Re: bg worker: patch 1 of 6 - permanent process - Mailing list pgsql-hackers

From Markus Wanner
Subject Re: bg worker: patch 1 of 6 - permanent process
Date
Msg-id 4C780144.8080407@bluegap.ch
Whole thread Raw
In response to Re: bg worker: patch 1 of 6 - permanent process  (Robert Haas <robertmhaas@gmail.com>)
Responses Re: bg worker: patch 1 of 6 - permanent process
List pgsql-hackers
Hi,

On 08/26/2010 11:57 PM, Robert Haas wrote:
> It wouldn't require you to preallocate a big chunk of shared memory

Agreed, you wouldn't have to allocate it in advance. We would still want 
a configurable upper limit. So this can be seen as another approach for 
an implementation of a dynamic allocator. (Which should be separate from 
the exact imessages implementation, just for the sake of modularization 
already, IMO).

> In addition, it means that maximum_message_queue_size_per_backend (or
> whatever it's called) can be changed on-the-fly; that is, it can be
> PGC_SIGHUP rather than PGC_POSTMASTER.

That's certainly a point. However, as you are proposing a solution to 
just one subsystem (i.e. imessages), I don't find it half as convincing.

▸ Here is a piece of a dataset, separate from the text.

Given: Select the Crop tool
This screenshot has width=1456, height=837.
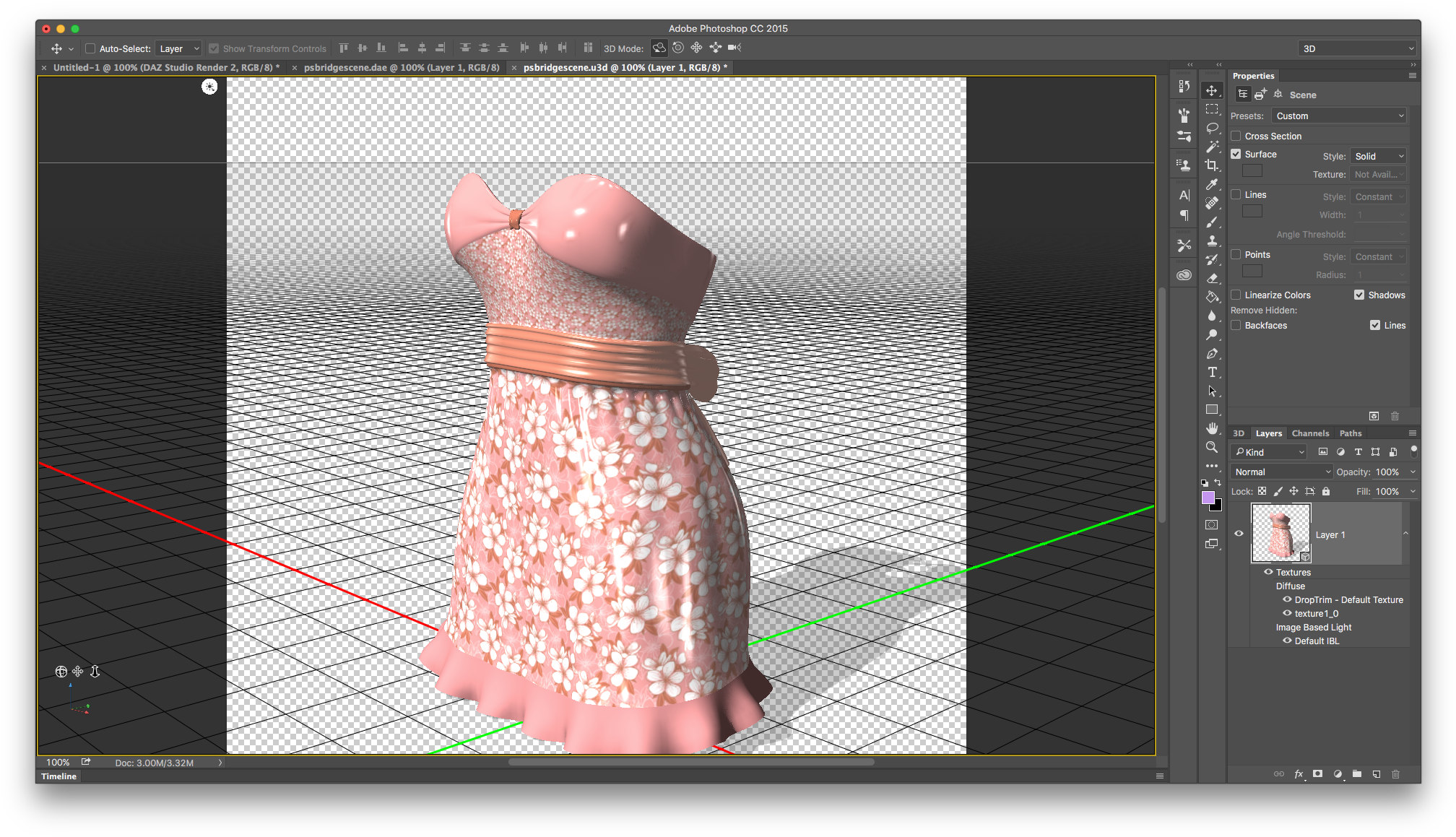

If you are saying it *should* be possible to resize shared memory in a 
portable way, why not do it for *all* subsystems right away? I still 
remember Tom saying it's not something that's doable in a portable way. 
Why and how should it be possible for a per-backend basis? How portable 
is mmap() really? Why don't we use in in Postgres as of now?

I certainly think that these are orthogonal issues: whether to use fixed 
boundaries or to dynamically allocate the memory available is one thing, 
dynamic resizing is another. If the later is possible, I'm certainly not 
opposed to it. (But would still favor dynamic allocation).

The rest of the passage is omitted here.